What this task involves = The listing that follows must be retyped exactly, without its pictures.

[Supplied material]

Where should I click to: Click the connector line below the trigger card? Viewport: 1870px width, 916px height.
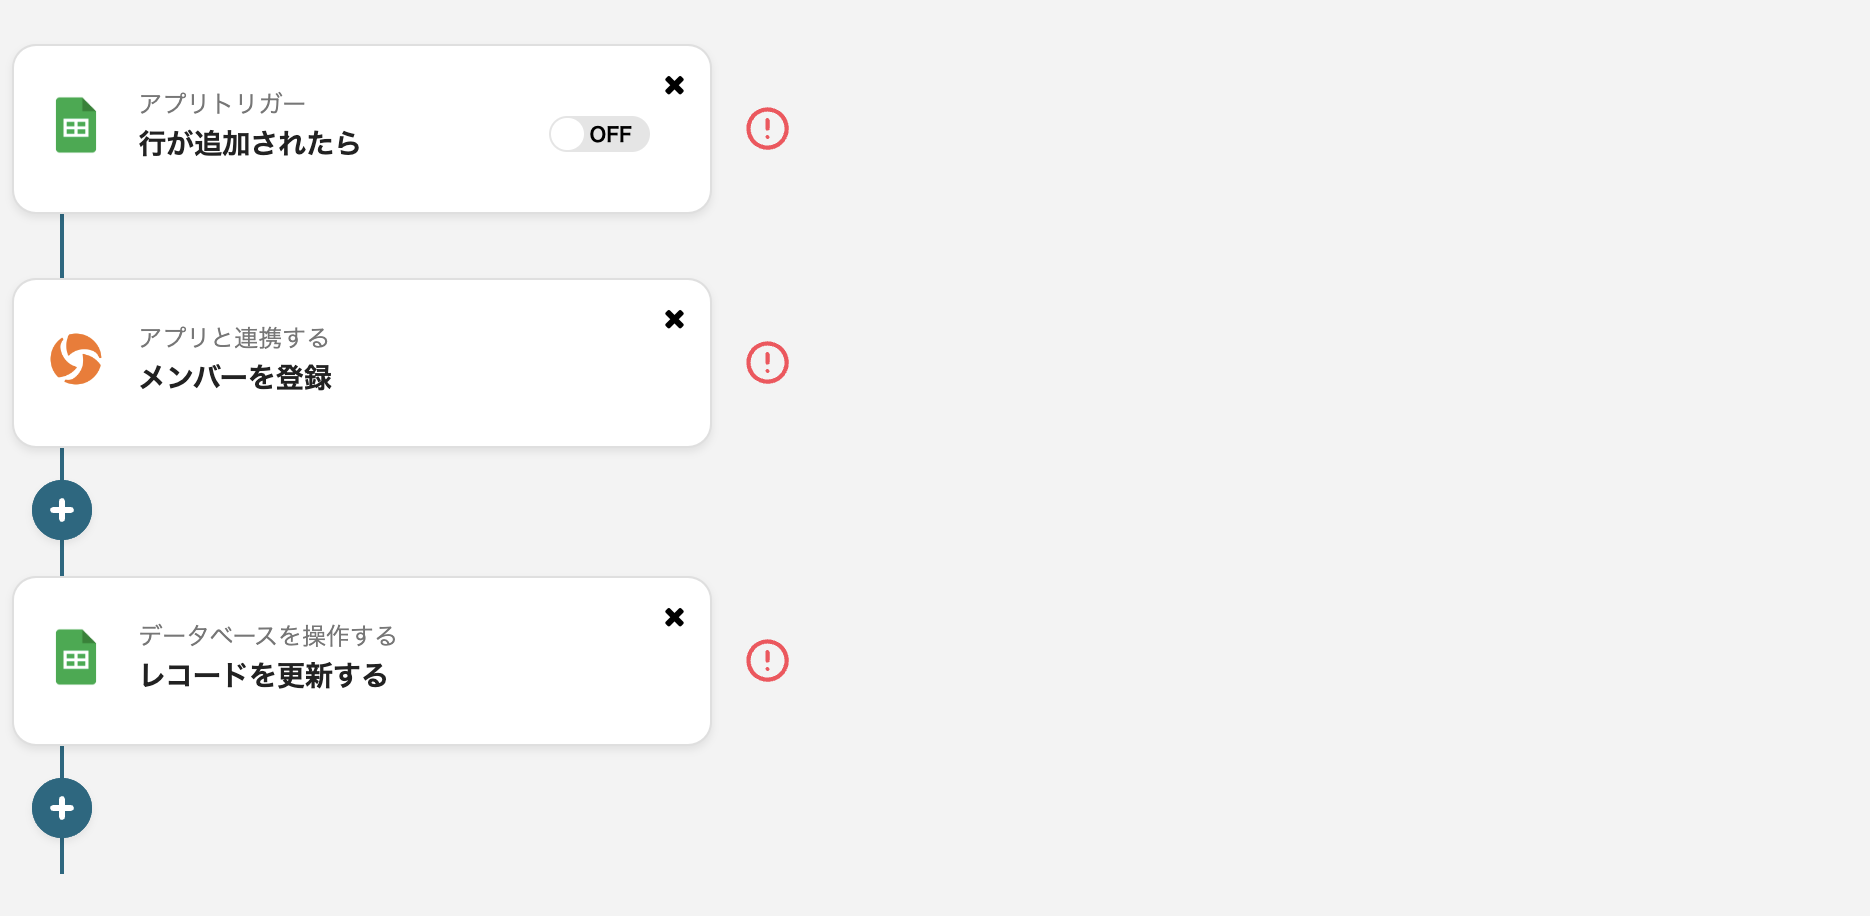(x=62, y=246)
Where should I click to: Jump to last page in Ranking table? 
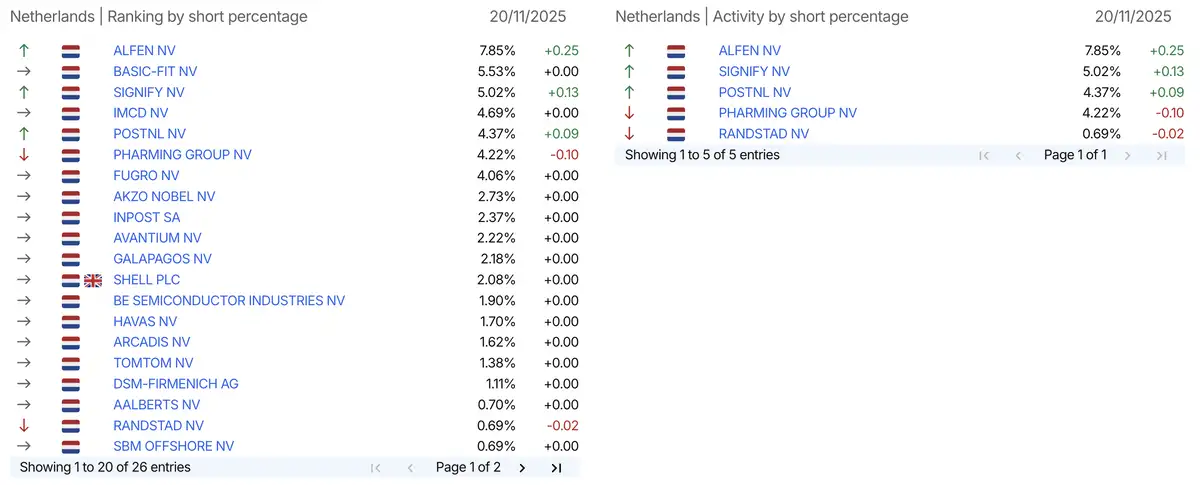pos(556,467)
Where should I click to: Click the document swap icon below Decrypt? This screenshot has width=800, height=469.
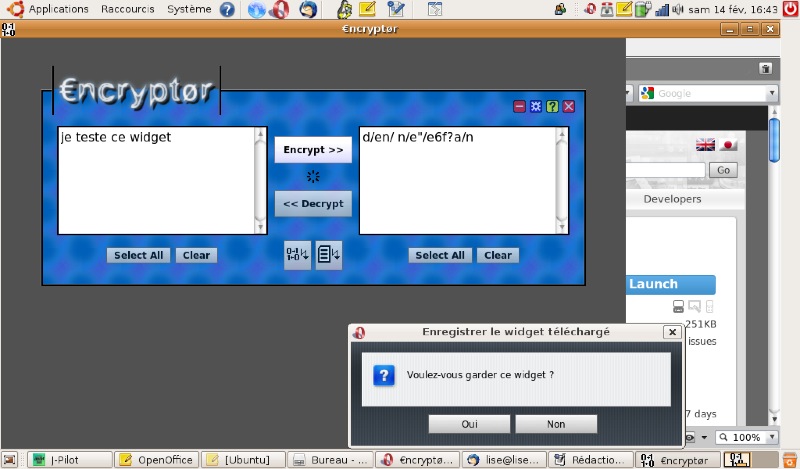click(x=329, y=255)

[/Supplied material]

Answer for the task =
Where should I click to: Click the connector line below the trigger card? Viewport: 1870px width, 916px height.
(x=62, y=246)
Where should I click to: Jump to last page in Ranking table? 
pos(556,467)
Where should I click to: Click the document swap icon below Decrypt? This screenshot has width=800, height=469.
click(x=329, y=255)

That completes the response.